Folks,
I'd like to know the general opinion on this:
https://llvm.org/bugs/show_bug.cgi?id=23529
From past experience, and my limited point of view, it seems that the
GCC community decided to change the ABI, plotted some runes, conjured up a broken implementation (whose bugs people will exploit and GCC will end up keeping them) and pushed distros to follow.
I don't know how much distros were involved in the original design. Did they request the changes? Or was that an internal change? How do you guys get to decide when to break the world?
I also don't know how will be your policy towards the bugs that people started "using". Are you going to force them moving to a more sane implementation (by issuing compiler/linker errors) or are you going to support as legacy for the decades to come?

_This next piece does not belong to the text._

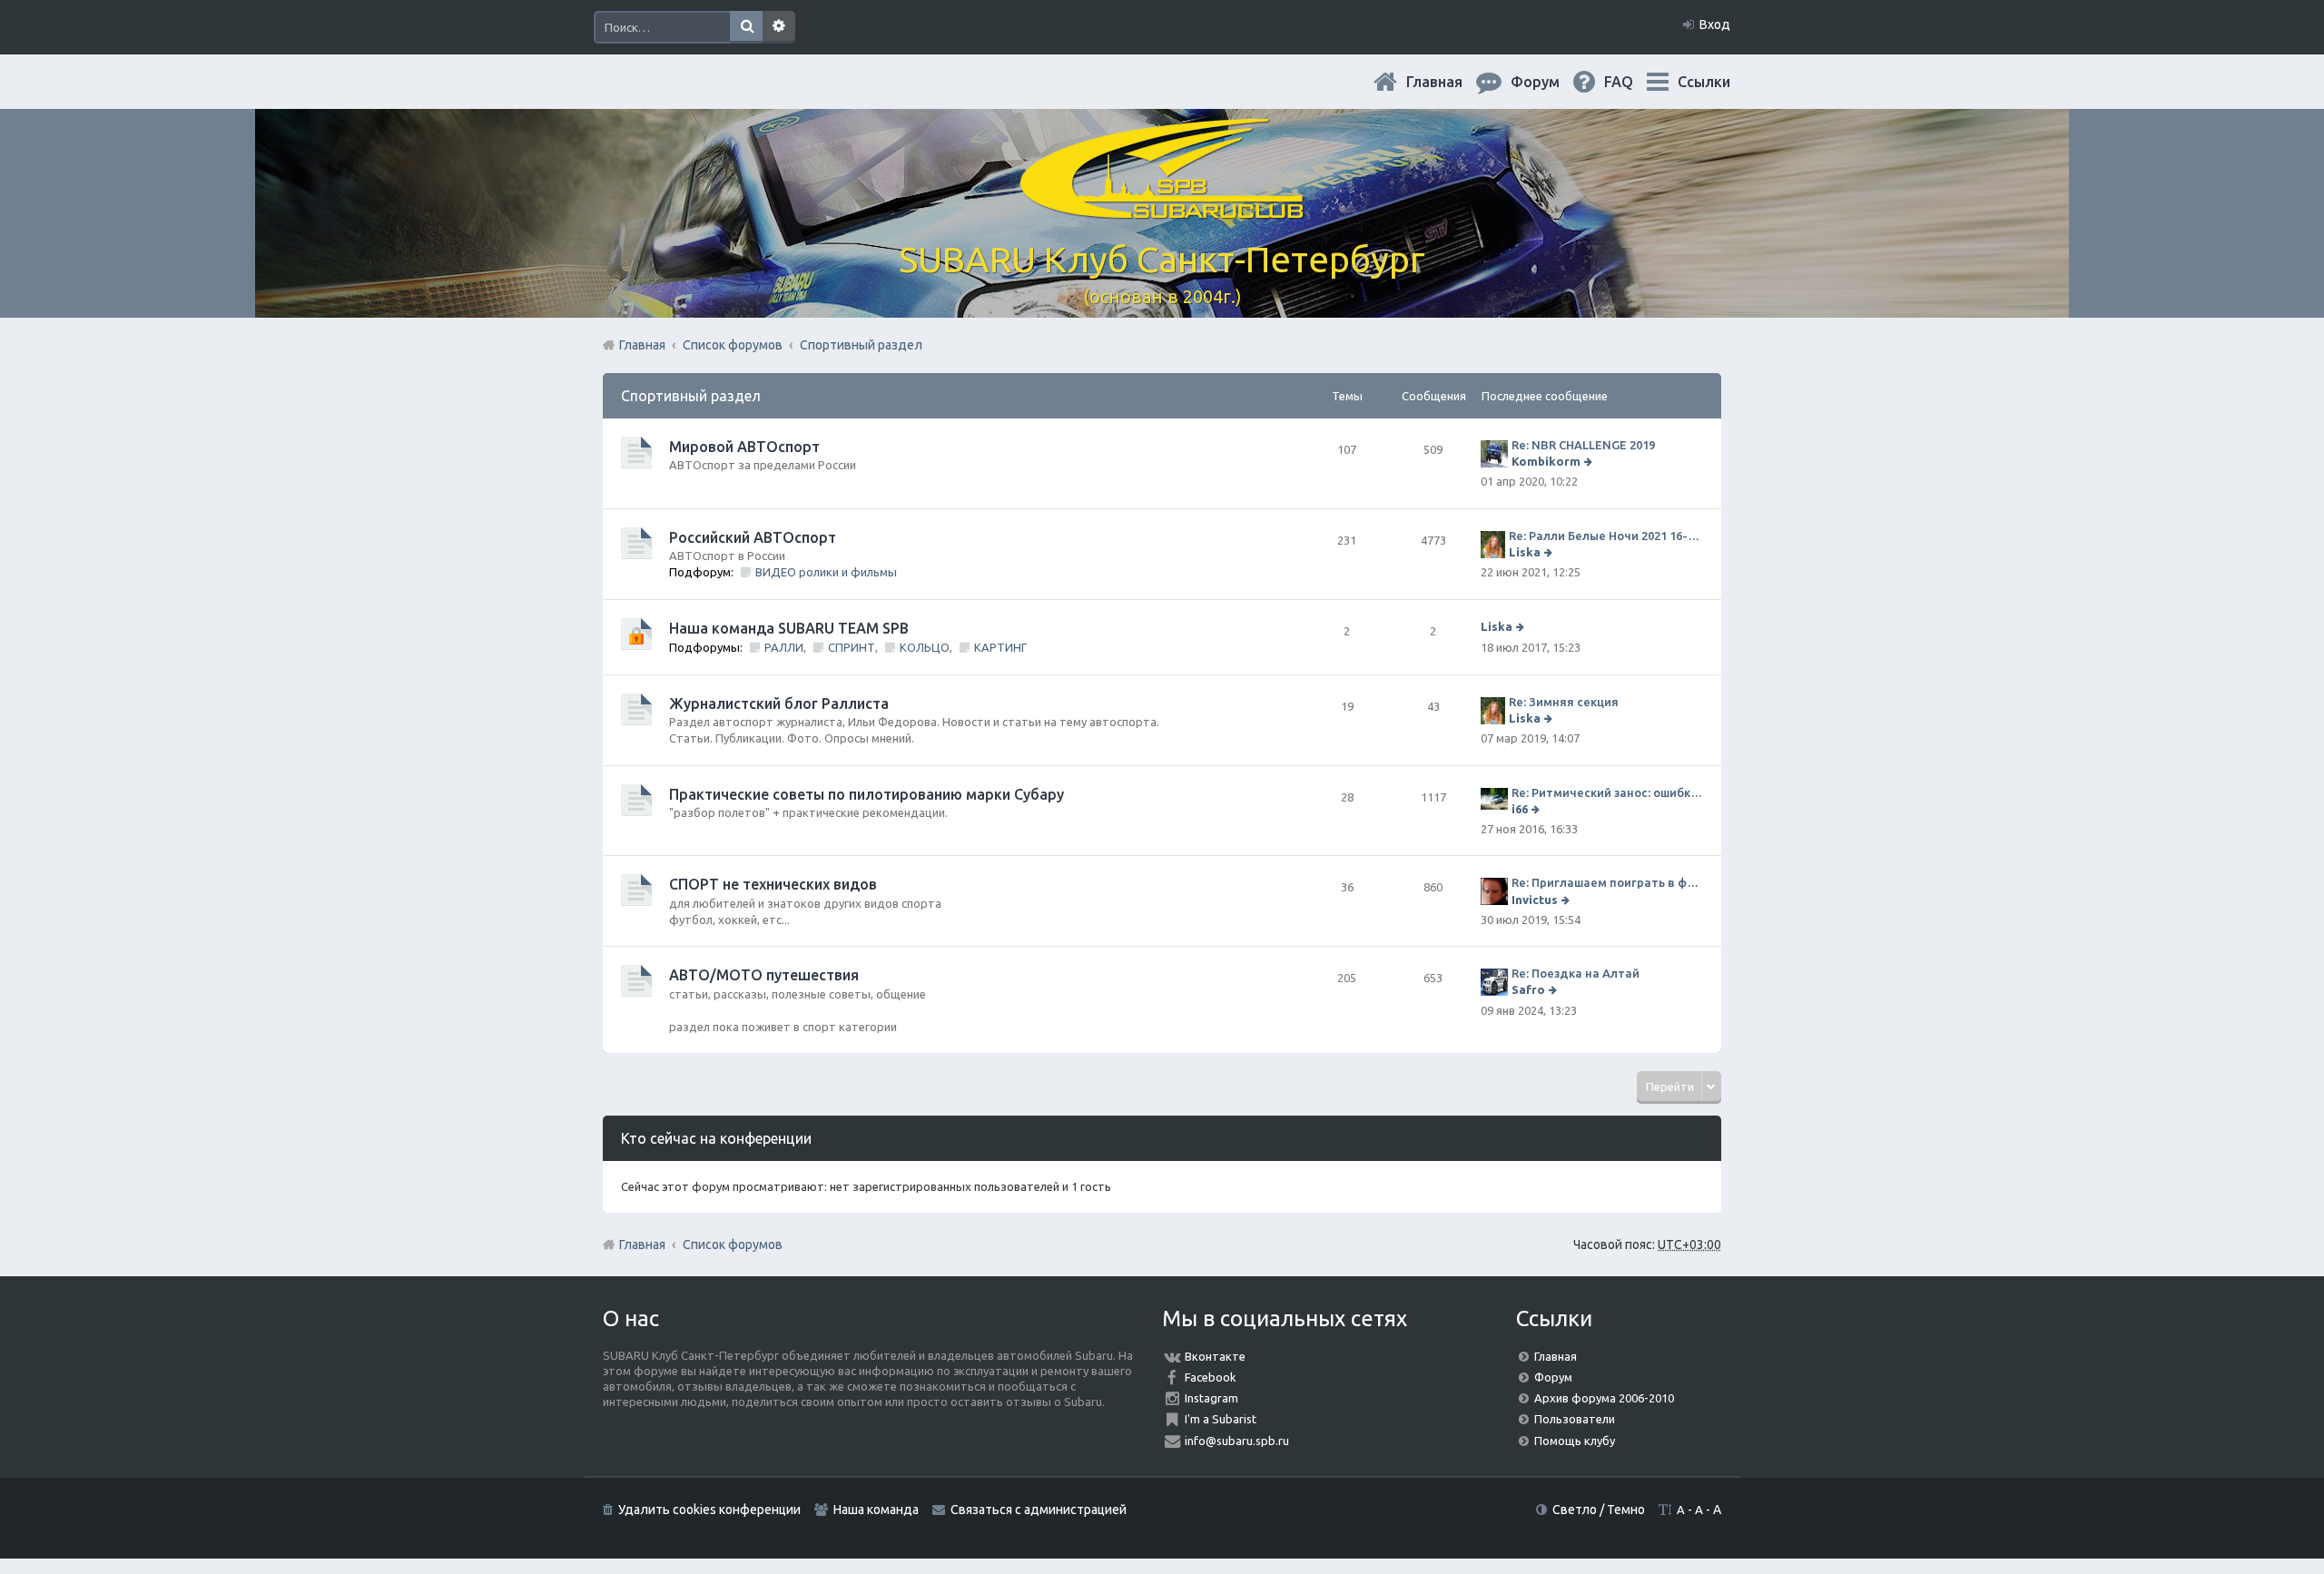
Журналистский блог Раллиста (779, 703)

Is there a detailed document describing all the changes, and is the GCC implementation following that to the letter, or are there still bugs in the current version? I'm not talking about an email thread, but an actual document on GCC's docs pages.
All I know is that people in the Clang community waited until GCC's implementation was stable, but somehow Debian based distros started moving as if there was something unholy about the previous ABI, and we've been getting segmentation faults on Hello World!
I don't know much about the changes myself, nor I was involved in the discussion, but this is now a major pain for release 3.8.0 and I thought it would be better if I sent an email to Linaro folks and members (which form most of the ARM GNU developers) instead of going on the main lists.
That also gives me a bit more freedom to be more candid. I wouldn't send those questions as they are to the GCC/binutils lists, or people would kill me. I don't mean any of them as an offence, they are genuine questions from someone that is not on top of that issue.